[EXERCISE DIRECTIONS] From the first line of the records below, transcribe each line exactly up to and including the one with "DIY (8, 2116)"; pictures stay out.

Saved entries:
────

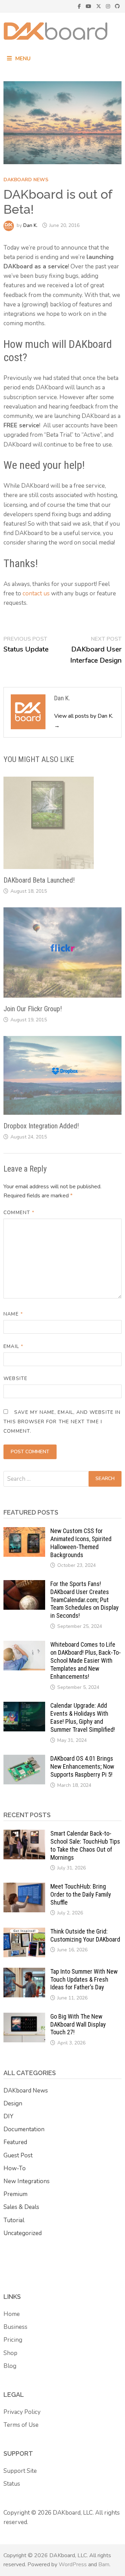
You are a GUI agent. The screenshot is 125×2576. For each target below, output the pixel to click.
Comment (18, 1212)
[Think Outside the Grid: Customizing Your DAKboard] (24, 1932)
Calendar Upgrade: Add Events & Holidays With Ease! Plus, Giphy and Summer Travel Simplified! (82, 1717)
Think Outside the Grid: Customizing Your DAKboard (85, 1935)
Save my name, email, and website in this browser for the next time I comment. (61, 1421)
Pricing (12, 2340)
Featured (15, 2142)
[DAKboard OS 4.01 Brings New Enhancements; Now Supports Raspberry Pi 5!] (24, 1759)
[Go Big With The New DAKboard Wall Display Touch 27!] (24, 2017)
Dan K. (30, 225)
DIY (8, 2116)
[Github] (117, 6)
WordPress (73, 2564)
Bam (103, 2564)
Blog (9, 2366)
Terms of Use (21, 2425)
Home (11, 2314)
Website (15, 1378)
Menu (23, 58)
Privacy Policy (22, 2412)
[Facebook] (80, 6)
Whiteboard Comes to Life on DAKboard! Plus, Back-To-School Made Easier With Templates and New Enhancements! (85, 1660)
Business (15, 2327)
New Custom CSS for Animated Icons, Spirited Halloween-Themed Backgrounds (80, 1542)
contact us (36, 593)
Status (11, 2484)
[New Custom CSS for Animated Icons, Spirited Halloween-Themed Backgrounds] (24, 1532)
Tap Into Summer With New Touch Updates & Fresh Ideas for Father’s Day (84, 1979)
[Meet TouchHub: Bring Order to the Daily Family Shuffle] (24, 1887)
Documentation (23, 2129)
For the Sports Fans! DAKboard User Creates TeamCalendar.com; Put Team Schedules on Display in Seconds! (84, 1599)
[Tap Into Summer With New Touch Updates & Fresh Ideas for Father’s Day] (24, 1972)
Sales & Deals (21, 2207)
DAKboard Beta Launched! (39, 880)
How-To (14, 2168)
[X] (99, 6)
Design (12, 2103)
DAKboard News (25, 179)
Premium (15, 2194)
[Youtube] (89, 6)
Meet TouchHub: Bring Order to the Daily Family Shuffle (80, 1894)
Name (13, 1314)
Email (13, 1346)
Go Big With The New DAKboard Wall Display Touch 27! (78, 2024)
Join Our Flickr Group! (32, 1009)
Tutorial (13, 2220)
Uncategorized (22, 2233)
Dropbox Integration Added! (41, 1126)
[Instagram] (108, 6)
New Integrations (26, 2181)
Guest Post (18, 2155)
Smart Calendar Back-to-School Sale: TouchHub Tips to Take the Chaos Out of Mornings (85, 1845)
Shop (10, 2353)
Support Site (20, 2471)
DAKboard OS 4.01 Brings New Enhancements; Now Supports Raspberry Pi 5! (82, 1766)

────

[RESPONSE AREA]
You are a GUI agent. The screenshot is 125×2576. For each target below, output the pixel to click.
Comment (18, 1212)
[Think Outside the Grid: Customizing Your DAKboard] (24, 1932)
Calendar Upgrade: Add Events & Holidays With Ease! Plus, Giphy and Summer Travel Simplified! (82, 1717)
Think Outside the Grid: Customizing Your DAKboard (85, 1935)
Save my name, email, and website in this browser for the next time I comment. (61, 1421)
Pricing (12, 2340)
Featured (15, 2142)
[DAKboard OS 4.01 Brings New Enhancements; Now Supports Raspberry Pi 5!] (24, 1759)
[Go Big With The New DAKboard Wall Display Touch 27!] (24, 2017)
Dan K. (30, 225)
DIY (8, 2116)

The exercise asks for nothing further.